* WORK TO DO
Report each line of the material below that contains the string "Learn", matching case exactly.

* RECORDS
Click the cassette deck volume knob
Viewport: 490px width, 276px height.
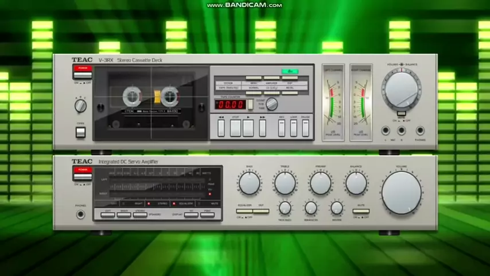click(x=402, y=89)
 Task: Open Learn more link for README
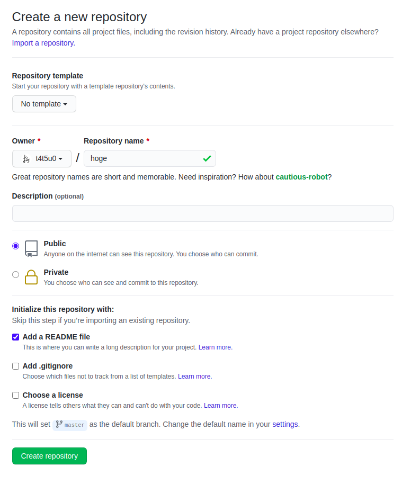[215, 347]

* ANSWER TO THIS PROBLEM
 Task: Open Learn more link for README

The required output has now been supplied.